Вячеслав Иванов. Собрание сочинений в 4 томах. Том 4.

ЭКСКУРС
ОСНОВНОЙ МИФ В РОМАНЕ «БЕСЫ»

Роман «Бесы» — символическая трагедия, и символизм романа — именно тот «реализм в высшем смысле», по выражению самого Достоевского, который мы называем реалистическим символизмом. Реалистический символизм возводит воспринимающего художественное произведение a realibus ad realiora — от низшей действительности к реальности реальнейшей. В процессе же творчества, обратном процессу восприятия, обусловливается он нисхождением художника от предварительного интуитивного постижения высшей реальности к ее воплощению в реальности низшей — a realioribus ad realia. Если это так, необходимо, для целостного постижения этого эпоса-трагедии, раскрыть затаенную в глубинах его наличность некоего — эпического по форме, трагического по внутреннему антиномизму — ядра, в коем изначала сосредоточена вся символическая энергия целого и весь его «высший реализм», т.-е. коренная интуиция сверхчувственных реальностей, предопределившая эпическую ткань действия в чувственном мире. Такому ядру символического изображения жизни приличествует наименование мифа.

Миф определяем мы, как синтетическое суждение, где подлежащему-символу придан глагольный предикат. В древнейшей истории религий таков тип пра-мифа, обусловившего первоначальный обряд; из обряда лишь впоследствии расцветает роскошная мифологема, обычно этиологическая, т.-е. имеющая целью осмыслить уже данную культовую наличность; примеры пра-мифа: «солнце-раждается», «солнце-умирает», «бог—входит в человека», «душа — вылетает из тела». Если символ обогащен глагольным сказуемым, он получил жизнь и движение; символизм превращается в мифотворчество. Истинный реалистический символизм, основанный на интуиции высших реальностей, обретает этот принцип жизни и движения (глагол символа, или символ-глагол) в самой интуиции, как постижение

437

динамического начала умопостигаемой сущности, как созерцание ее актуальной формы, или, что то же, как созерцание ее мировой действенности и ее мирового действия.

→ ДАННЫЕ:
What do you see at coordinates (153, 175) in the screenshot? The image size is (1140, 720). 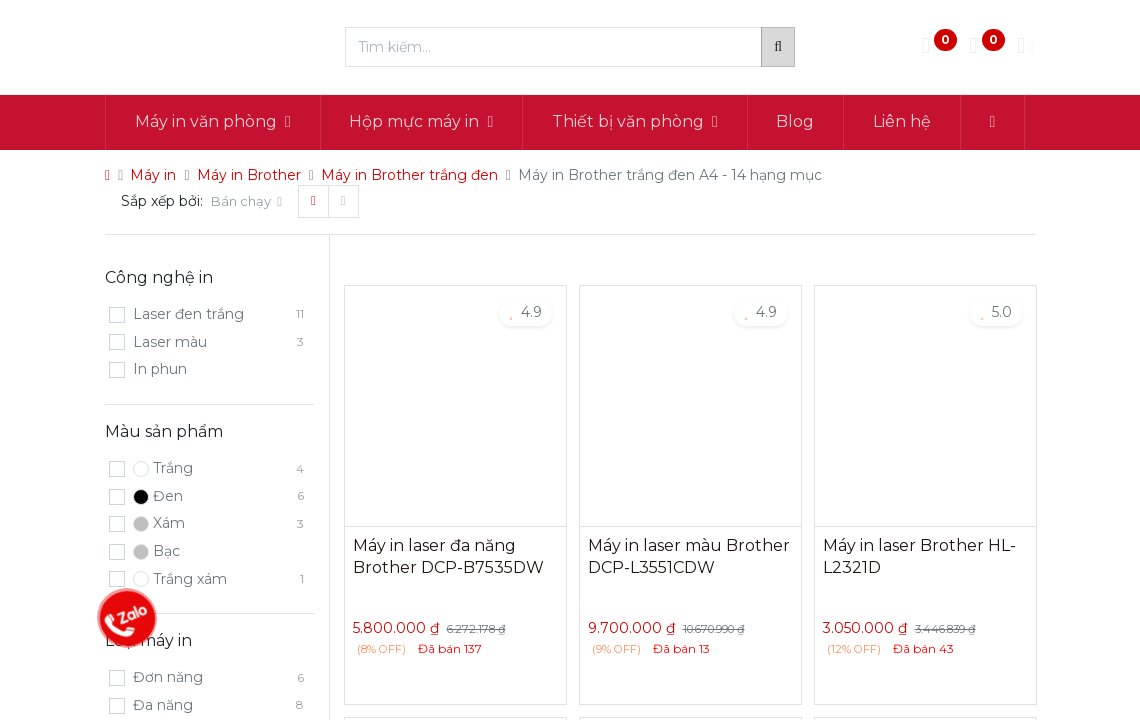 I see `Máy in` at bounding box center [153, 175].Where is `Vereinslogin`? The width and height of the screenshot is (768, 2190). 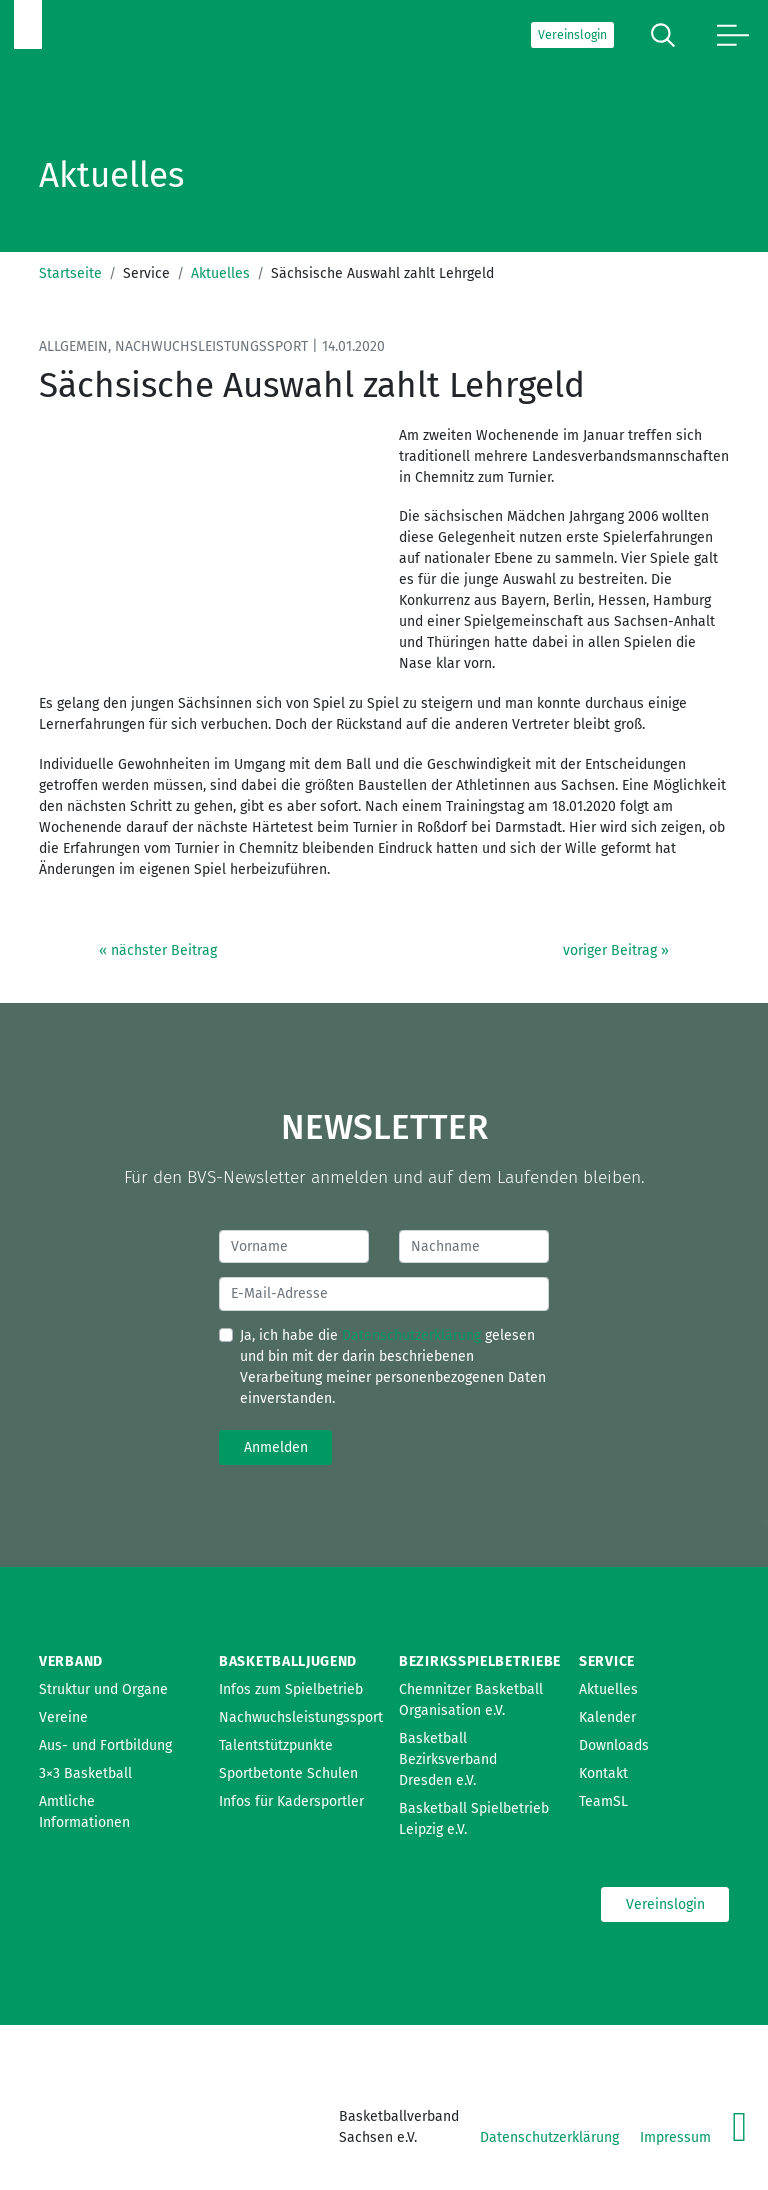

→ ЗАДАНИЕ: Как в отрывке определяется миф? Данные здесь не пригодятся.

→ ОТВЕТ: Как синтетическое суждение, где подлежащему-символу придан глагольный предикат.